Tech by VICE

Apple’s €13 Billion Irish Tax Kerfuffle, Explained for Normal People

The European Commission says a tax deal between Apple and Ireland was illegal state aid. Here's what you need to know.

by David Gilbert
Aug 30 2016, 2:45pm

Image: dmitro2009/Shutterstock

Apple is never too far away from the headlines and while most of the attention surrounds new products—or rumors about new products—on Tuesday it was in the news for a much different reason. The European Commission ruled that a tax deal made between the Irish government and Apple was illegal, and the iPhone maker is now on the hook for as much as €13 billion ($14.5 billion) in unpaid taxes.

So how has it ended up that the world's most valuable company owes a small country on the edge of Europe almost as much money in unpaid taxes than the gross domestic product of Zimbabwe?

Apple was paying an effective corporate tax rate of just 0.005 percent by 2014

Apple has a long history in Ireland. It first established a manufacturing base in Cork in 1980 employing just 60 people. The following decade saw its presence grow significantly and by 1990 its factory had grown from 44,000 square feet to 340,000 square feet, employing over 1,000 people.

With Ireland's single largest manufacturing facility at the time, Apple was in a strong position to strike a deal with the Irish government over how it would pay taxes, and in 1991 a tax advisor representing Apple and an official from the Irish Revenue met to negotiate "tax rulings" or agreements.

This was the start of Apple's complex and highly-involved tax relationship with Ireland, a relationship cemented 16 years later in 2007 with another tax ruling with the Irish government.
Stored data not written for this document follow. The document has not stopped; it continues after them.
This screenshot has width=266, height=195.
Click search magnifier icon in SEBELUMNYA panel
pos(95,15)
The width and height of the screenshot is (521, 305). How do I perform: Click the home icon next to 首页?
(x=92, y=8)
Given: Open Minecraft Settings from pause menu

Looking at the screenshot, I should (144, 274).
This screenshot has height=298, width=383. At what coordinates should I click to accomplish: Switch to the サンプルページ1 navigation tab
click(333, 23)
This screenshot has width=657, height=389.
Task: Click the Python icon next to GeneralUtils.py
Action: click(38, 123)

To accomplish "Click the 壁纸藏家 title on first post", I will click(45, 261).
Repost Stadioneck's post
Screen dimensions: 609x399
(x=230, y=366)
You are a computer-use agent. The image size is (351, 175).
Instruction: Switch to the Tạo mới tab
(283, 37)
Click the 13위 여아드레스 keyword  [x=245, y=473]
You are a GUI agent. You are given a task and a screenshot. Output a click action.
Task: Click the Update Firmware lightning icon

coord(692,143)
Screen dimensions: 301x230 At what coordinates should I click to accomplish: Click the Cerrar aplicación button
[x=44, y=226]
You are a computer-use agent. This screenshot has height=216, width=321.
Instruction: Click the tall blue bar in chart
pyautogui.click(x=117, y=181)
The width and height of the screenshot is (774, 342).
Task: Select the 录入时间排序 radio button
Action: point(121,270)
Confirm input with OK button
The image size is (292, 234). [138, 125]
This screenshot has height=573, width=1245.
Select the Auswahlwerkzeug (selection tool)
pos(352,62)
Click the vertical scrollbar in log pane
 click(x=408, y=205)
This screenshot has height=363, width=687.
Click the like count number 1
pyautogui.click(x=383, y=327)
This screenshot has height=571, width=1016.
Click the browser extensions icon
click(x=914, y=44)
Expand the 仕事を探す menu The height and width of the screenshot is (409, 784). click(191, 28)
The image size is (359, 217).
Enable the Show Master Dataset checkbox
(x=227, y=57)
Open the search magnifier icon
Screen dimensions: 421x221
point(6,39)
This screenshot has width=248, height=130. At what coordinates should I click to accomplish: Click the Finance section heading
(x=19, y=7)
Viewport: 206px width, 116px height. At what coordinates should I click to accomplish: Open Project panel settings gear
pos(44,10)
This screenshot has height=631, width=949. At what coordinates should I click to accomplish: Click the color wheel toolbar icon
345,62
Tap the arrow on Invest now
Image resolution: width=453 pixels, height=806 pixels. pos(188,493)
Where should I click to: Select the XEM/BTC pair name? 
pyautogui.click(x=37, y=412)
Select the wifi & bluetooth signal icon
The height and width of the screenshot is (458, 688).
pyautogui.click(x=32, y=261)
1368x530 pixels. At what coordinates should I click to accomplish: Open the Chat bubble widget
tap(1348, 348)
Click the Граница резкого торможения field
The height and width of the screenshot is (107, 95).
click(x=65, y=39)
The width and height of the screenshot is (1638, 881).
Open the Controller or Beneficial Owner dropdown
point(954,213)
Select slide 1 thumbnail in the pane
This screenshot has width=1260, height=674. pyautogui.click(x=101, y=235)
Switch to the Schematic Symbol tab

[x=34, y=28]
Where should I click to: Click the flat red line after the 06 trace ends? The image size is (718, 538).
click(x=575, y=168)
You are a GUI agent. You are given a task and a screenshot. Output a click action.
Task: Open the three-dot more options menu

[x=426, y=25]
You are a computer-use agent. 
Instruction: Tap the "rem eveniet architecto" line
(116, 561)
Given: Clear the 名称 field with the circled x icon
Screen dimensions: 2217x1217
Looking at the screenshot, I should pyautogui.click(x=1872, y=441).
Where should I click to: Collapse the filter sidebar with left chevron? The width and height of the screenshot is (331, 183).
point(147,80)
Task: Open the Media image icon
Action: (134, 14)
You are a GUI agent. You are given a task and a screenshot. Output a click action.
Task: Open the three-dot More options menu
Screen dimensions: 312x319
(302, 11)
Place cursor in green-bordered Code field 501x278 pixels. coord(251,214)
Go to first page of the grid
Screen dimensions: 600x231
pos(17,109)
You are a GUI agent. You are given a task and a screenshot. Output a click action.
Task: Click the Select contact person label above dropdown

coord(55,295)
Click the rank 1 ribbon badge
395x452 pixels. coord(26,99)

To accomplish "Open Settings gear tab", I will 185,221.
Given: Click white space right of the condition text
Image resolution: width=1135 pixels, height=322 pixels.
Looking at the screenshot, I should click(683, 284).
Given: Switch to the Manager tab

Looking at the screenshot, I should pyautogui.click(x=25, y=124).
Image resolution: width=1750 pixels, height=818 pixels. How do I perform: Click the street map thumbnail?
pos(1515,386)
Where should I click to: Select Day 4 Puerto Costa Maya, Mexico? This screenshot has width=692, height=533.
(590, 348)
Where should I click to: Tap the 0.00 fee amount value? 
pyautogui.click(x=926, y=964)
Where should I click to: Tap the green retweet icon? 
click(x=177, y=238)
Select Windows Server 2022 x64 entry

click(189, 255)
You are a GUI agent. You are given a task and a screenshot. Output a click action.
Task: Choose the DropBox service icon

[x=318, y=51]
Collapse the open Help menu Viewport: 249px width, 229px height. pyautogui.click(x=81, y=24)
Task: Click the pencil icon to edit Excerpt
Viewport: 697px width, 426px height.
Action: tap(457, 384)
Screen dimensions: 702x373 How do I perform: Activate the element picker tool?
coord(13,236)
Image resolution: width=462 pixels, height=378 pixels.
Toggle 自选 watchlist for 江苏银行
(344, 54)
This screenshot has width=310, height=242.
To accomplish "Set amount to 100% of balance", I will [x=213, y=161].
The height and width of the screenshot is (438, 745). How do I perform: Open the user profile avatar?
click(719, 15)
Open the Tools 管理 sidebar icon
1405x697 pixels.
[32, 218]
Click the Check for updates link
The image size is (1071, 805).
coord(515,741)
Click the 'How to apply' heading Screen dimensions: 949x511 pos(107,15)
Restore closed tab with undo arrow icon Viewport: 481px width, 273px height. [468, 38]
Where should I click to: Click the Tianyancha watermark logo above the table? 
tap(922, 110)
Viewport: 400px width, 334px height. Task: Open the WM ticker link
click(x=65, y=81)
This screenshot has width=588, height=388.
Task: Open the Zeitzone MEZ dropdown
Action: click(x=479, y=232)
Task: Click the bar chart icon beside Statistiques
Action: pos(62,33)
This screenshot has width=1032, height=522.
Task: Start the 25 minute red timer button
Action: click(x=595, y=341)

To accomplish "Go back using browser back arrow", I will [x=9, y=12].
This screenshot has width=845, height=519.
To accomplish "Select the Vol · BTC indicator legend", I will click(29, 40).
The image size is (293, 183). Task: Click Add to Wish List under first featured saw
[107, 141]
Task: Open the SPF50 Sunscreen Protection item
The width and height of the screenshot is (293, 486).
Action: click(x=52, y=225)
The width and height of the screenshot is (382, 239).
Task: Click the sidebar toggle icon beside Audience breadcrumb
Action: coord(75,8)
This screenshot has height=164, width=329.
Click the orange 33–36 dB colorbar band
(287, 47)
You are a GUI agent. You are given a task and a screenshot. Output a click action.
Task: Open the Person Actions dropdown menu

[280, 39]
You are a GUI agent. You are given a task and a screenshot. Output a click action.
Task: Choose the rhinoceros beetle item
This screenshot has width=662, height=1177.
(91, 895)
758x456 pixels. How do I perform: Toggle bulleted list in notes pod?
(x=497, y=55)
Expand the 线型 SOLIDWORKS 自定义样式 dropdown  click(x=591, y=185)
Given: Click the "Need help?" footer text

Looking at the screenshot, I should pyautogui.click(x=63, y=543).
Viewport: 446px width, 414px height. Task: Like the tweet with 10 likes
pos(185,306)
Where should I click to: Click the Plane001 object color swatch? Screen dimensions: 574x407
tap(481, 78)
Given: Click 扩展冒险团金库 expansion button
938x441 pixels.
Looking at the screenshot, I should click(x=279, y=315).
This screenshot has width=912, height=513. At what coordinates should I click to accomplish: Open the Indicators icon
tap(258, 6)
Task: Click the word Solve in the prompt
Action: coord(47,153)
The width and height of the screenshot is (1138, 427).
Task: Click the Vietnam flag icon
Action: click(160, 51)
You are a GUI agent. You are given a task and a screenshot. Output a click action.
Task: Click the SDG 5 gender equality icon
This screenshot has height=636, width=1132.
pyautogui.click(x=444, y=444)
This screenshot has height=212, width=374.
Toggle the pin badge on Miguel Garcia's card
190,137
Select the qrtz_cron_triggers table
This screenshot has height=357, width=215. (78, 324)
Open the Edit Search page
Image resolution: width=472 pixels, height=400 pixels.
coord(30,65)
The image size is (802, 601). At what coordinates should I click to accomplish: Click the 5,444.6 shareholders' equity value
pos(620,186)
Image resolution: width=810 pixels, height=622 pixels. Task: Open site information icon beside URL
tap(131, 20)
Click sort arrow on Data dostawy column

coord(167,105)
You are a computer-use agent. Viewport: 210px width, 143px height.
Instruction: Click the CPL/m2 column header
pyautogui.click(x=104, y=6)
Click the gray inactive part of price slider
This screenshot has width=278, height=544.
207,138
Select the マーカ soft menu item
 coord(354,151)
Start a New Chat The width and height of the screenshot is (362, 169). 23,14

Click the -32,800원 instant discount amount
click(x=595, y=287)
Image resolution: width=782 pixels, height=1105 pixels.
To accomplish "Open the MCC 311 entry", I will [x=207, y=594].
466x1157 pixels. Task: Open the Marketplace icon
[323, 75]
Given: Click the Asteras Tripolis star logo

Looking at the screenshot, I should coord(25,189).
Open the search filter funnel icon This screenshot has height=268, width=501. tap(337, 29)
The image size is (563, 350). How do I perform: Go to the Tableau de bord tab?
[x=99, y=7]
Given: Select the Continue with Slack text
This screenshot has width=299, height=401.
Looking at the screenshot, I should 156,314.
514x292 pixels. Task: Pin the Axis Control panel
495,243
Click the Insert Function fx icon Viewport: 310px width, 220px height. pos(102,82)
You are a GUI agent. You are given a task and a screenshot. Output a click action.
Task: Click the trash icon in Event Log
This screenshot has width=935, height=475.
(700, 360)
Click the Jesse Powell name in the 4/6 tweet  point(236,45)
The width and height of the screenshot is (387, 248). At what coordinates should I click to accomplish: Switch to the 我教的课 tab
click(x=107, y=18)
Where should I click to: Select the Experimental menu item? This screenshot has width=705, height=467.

These two rulings formed the basis of the EU's investigation into Apple, which found that Ireland made the deals with Apple to safeguard the jobs the company was providing in the country.

Margrethe Vestager, in charge of the competition policy at the EU. Image: Johannes Jansson/Wikimedia

The deals with Ireland allowed Apple to pay far less tax on profits booked through its Irish subsidiaries than the 12.5 percent corporate tax rate.

Apple established two subsidiaries, Apple Sales International and Apple Operations Europe, both of which were incorporated in Ireland but were not tax-resident in the country. It was through these two companies (particularly Apple Sales International) which Apple booked the vast majority of it profits from across Europe.

Thanks to the deal with the Irish government, the European Commission writes that Apple was paying an effective corporate tax rate of just 0.005 percent by 2014, or to put it another way, for every €1 million Apple was earning in profits, it was paying just €50 in taxes.

This, according to the European Commission, was illegal, as it amounted to state aid, and that can only be provided in a very limited set of circumstances. "Ireland granted undue tax benefits of up to €13 billion to Apple. This is illegal under EU state aid rules, because it allowed Apple to pay substantially less tax than other businesses," the ruling reads.

At a press conference on Wednesday, EU Competition Chief Margrethe Vestager made it clear that this was not a fine or a penalty; it was simply unpaid taxes which Apple now needs to pay.

However, Vestager added that while the headline figure of €13 billion was the maximum the Irish government could to reclaim, other countries in Europe which felt as if they had lost out on taxes due to all profits being funnelled through Ireland, could now seek to recoup those lost taxes.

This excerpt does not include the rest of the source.